El problema es que ni esa regla es sagrada. El propio Bengen lleva años reescribiéndola: del 4% de 1994 pasó al 4,5% en 2006 y su investigación más reciente eleva ese suelo (el llamado SAFEMAX, la tasa que habría sobrevivido incluso al peor momento para jubilarse) hasta el 4,7%, con retiradas de entre el 5,25% y el 5,5% en condiciones normales, según sus últimos cálculos. En el extremo opuesto, para horizontes de cuarenta o cincuenta años por delante, no faltan analistas que aconsejan bajar al 3-3,5% por prudencia, como recordamos desde El Blog Salmón. Esa cautela tiene nombre técnico: el riesgo de secuencia de rendimientos, esto es, que un mercado bajista en los primeros años de jubilación (cuando la cartera todavía está entera) hace mucho más daño que el mismo batacazo al final. Un par de puntos arriba o abajo en ese porcentaje mueven por cientos de miles de euros el capital que hace falta acumular.

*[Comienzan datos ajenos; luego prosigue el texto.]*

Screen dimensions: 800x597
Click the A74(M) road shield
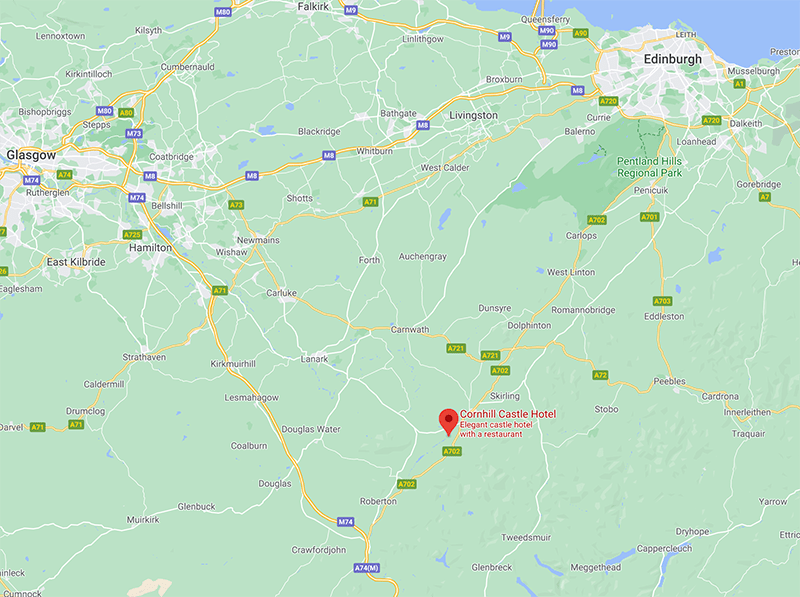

Aquí las cuentas no salen igual
Trasladar la ecuación a España es donde el relato inspirador choca con la calculadora. La independencia financiera exige ahorrar entre el 50% y el 70% del sueldo; los hogares españoles ahorraron el 11,3% de su renta disponible en el primer trimestre de 2026, el nivel más bajo desde 2023, según el INE. El cuello de botella, como reconoce el propio caso británico, no está en el táper ni en la calefacción apagada, sino en el numerador: sin unos ingresos altos de partida, por mucho que se recorte, lo que queda para invertir es una miseria.
De ahí que el vehículo preferido del movimiento sean los fondos indexados (fondos que replican un índice bursátil a muy bajo coste), la vía por la que un ahorrador sin grandes conocimientos técnicos pone a trabajar esa diferencia con comisiones mínimas y, sobre todo, con la ventaja de poder traspasar de un fondo a otro sin pasar por Hacienda. El plan de pensiones, la alternativa clásica, juega con otras reglas: es un cajón que hasta hace nada no tenía llave (solo desde 2025 pueden rescatarse las aportaciones con más de diez años de antigüedad) y, cuando se abre, el dinero sale tributando como rendimiento del trabajo, al tipo marginal del IRPF, según recoge el Consejo General de Gestores Administrativos.